LYFE Sciences · Project HERA
Variant Interpretation · Classification Report
Generated: 2026-07-07
Case ID: NM_002253.3_c.3247A_T_20260707_121757
Framework: ACMG/AMP 2015
Variant classification summary

NM_002253.3:c.3247A>T

KDR  · NP_002244.1:p.(Thr1083Ser)  · NM_002253.3
GRCh37: chr4:55955915 T>A  ·  GRCh38: chr4:55089748 T>A
Gene: KDR Transcript: NM_002253.3
Final call
VUS
PM2 supporting
All criteria require review: For research and educational purposes only.
Gene
KDR
Transcript
NM_002253.3
Protein
NP_002244.1:p.(Thr1083Ser)
gnomAD AF
ClinVar
OncoKB
Unknown Oncogenic Effect
Interpretation summary
Generated evidence synthesis
1
NM_002253.3:c.3247A>T (p.Thr1083Ser) in KDR is a missense variant in exon 24. It is completely absent from gnomAD v2.1, v4.1, and gnomAD-Canada, meeting PM2 at supporting level.
2
No variant-specific functional studies, case-control data, family segregation data, or de novo observations are available. The variant is absent from ClinVar and has not been reported in any peer-reviewed publication.
3
Computational predictors are conflicting: REVEL 0.638 suggests a deleterious effect, while BayesDel -0.0950088 predicts benign, and SpliceAI shows no splicing impact (max delta = 0.00). PP3 and BP4 are not met.
4
The only applicable criterion is PM2 (supporting). Under generic ACMG/AMP 2015 combination rules (PMID:25741868), a single supporting criterion is insufficient to classify the variant as likely pathogenic or likely benign. The variant defaults to a classification of Uncertain Significance.
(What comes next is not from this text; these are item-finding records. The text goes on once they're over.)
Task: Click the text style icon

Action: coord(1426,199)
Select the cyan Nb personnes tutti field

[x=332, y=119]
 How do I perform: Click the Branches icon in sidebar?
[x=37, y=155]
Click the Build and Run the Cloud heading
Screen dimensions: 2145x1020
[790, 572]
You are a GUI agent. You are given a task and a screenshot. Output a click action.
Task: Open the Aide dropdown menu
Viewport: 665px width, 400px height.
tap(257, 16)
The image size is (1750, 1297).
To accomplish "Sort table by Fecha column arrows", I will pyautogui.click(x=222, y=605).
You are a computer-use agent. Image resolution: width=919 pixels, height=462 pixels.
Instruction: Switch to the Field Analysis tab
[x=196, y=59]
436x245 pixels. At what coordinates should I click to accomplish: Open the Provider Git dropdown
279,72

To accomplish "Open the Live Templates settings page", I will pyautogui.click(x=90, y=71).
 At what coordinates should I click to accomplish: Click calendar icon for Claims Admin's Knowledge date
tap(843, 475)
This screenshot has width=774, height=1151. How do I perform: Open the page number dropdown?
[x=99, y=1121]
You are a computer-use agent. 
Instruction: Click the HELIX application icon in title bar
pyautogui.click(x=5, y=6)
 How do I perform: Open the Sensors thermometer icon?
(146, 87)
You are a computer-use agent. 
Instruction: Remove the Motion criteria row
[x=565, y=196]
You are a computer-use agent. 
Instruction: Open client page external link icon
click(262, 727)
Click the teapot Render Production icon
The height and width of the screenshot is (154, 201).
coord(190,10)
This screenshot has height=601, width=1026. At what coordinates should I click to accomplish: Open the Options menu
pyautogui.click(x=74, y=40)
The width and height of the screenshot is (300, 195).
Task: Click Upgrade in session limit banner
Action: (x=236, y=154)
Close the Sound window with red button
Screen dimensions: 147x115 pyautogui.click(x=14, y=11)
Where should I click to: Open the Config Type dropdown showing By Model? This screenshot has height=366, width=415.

Final determination: Generic ACMG/AMP 2015 fallback rules do not meet benign, likely benign, likely pathogenic, or pathogenic combination thresholds, so the variant is classified as Variant of Uncertain Significance.
ACMG/AMP criteria review
Criteria shown when status is available
All criteria require review: For research and educational purposes only.
Criterion Status Rationale Evidence used
PVS1 N/A NM_002253.3:c.3247A>T (p.Thr1083Ser) is a missense substitution. The ClinGen SVI PVS1 framework (PMC6185798) applies only to null variants (nonsense, frameshift, canonical ±1,2 splice). This missense variant does not qualify for PVS1.
pvs1_generic_framework
PS1 Not met No alternative nucleotide change at c.3247 resulting in p.Thr1083Ser has been established as pathogenic. No ClinVar entries exist for any variant at this codon.
clinvar
PS2 Not met No de novo observation with confirmed paternity and maternity has been reported for NM_002253.3:c.3247A>T in any available source.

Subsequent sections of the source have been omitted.